Manchmal wurden die listigen Habenichtse, die zwar mit Augustin-Ausweis, aber ohne Fahrschein die Linie D benutzten, von solidarischen Musikern begleitet, etwa vom Trio des Kollegium Kalksburg oder von Adi Hirschal; einmal hatten sie 5000 Unterschriften unter einer Petition als Fahrgepäck in Richtung Rathaus mit. Der Augustin schrieb: Solange die Ärmsten für die Bim mehr zahlen müssen als die weniger Armen, verletzt das Wiener Tarifsystem den Gleichheitsgrundsatz. Das sagte die Sandlerdelegation der Finanzstadträtin, als im Anschluss an die Schwarzfahrt die Petition überreicht wurde. Brigitte Ederer erzählte den DemonstrantInnen etwas von einer von ihr eingesetzten Arbeitsgruppe…

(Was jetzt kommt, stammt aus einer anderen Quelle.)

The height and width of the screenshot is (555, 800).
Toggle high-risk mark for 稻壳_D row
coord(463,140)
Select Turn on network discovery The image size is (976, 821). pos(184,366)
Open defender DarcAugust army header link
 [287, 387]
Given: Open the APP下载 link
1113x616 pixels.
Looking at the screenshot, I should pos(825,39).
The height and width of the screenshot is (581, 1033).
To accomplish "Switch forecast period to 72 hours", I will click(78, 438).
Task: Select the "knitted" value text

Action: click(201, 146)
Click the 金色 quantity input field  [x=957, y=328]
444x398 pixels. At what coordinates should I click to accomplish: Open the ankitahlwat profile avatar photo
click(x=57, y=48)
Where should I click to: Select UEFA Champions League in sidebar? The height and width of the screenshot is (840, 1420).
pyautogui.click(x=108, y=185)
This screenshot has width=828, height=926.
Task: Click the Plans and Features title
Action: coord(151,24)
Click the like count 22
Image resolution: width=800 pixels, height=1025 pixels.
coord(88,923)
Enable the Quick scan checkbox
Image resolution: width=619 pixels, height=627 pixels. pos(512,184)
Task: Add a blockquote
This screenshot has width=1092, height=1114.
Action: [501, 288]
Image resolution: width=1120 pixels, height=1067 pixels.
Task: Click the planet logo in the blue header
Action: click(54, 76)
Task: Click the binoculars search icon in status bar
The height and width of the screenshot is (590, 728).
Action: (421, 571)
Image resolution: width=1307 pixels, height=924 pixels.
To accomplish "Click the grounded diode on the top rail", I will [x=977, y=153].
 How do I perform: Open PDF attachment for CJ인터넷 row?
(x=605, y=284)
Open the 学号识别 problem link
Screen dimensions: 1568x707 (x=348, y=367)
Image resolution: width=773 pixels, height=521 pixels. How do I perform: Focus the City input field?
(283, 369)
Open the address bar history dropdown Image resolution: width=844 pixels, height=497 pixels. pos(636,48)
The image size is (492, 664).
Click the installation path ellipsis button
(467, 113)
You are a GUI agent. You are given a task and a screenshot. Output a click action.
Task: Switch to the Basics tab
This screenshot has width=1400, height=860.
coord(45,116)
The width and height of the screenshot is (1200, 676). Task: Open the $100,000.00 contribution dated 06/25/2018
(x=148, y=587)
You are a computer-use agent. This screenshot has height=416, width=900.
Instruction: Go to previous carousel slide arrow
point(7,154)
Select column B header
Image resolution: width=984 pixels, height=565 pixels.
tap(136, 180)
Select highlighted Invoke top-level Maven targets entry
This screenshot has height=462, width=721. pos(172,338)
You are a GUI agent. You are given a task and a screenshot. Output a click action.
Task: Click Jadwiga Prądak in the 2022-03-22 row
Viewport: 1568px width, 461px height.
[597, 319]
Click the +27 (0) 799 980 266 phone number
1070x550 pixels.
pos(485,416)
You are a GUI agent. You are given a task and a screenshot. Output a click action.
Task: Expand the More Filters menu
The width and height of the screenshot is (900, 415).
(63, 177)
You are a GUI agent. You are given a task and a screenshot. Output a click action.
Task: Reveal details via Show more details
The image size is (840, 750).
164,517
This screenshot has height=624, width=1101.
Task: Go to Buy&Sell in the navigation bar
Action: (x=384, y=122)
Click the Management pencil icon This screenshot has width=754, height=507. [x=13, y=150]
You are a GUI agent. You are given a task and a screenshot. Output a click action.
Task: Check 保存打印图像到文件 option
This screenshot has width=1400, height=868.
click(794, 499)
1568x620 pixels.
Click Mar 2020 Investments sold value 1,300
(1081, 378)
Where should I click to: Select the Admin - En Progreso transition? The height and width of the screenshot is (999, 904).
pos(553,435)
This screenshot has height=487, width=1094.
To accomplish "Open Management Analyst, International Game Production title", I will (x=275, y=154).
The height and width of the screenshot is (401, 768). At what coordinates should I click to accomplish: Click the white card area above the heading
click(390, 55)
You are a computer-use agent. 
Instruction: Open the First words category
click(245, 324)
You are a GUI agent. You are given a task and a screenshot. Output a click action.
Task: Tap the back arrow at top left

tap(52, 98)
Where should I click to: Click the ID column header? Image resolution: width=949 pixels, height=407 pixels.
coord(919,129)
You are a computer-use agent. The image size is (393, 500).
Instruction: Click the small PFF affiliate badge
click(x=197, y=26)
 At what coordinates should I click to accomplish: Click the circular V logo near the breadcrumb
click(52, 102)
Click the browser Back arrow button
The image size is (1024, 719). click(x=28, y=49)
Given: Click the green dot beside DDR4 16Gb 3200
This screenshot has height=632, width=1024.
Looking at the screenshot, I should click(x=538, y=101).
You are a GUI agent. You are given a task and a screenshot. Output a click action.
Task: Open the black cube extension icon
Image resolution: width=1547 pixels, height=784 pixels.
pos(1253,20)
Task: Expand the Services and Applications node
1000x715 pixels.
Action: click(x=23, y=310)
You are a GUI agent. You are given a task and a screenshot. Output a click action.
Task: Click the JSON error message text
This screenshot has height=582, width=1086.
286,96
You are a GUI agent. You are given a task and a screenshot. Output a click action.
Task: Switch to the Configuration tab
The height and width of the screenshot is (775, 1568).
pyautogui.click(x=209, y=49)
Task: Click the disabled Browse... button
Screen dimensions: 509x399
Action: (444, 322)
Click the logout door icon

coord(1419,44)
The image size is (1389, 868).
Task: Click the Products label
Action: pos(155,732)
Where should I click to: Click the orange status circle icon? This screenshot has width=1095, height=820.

Einer der ersten Konzerte des Stimmgewitter Augustin fand in einem besetzten Waggon der Straßenbahnlinie D statt. Dieser Auftritt sollte aber bloß das Präludium zum anschließend geplanten Ständchen für den Bürgermeister sein, doch zu Michael Häupl vermochte die Freifahrt-Gruppe an diesem wie auch an den anderen Aktionstagen nicht durchzudringen. Einmal spendete der Sozialreferent des Bürgermeisters eine politisch korrekte Kiste Mineralwasser für die im Rathaus eintreffende Obdachlosen-Delegation, die an diesem heißen Tag wie e i n Mann nach kühlem Bier lechzte. Weil bereits im Jahr 2000 ein Landesparteitag der Wiener Sozialdemokraten beschlossen hatte, Obdachlosen die Benützung der Öffis in einem für sie finanziell leistbaren Rahmen zu ermöglichen, und weil auch damals nichts geschah, um diesen politischen Auftrag zu erfüllen, bogen die D-Wagen-BesetzerInnen eine Tages, nachdem sie das Verkehrsmittel bei der Station Burgtheater verlassen hatten, nicht nach links zum Rathaus, sondern nach rechts zur SPÖ-Zentrale in der Löwelstraße ab.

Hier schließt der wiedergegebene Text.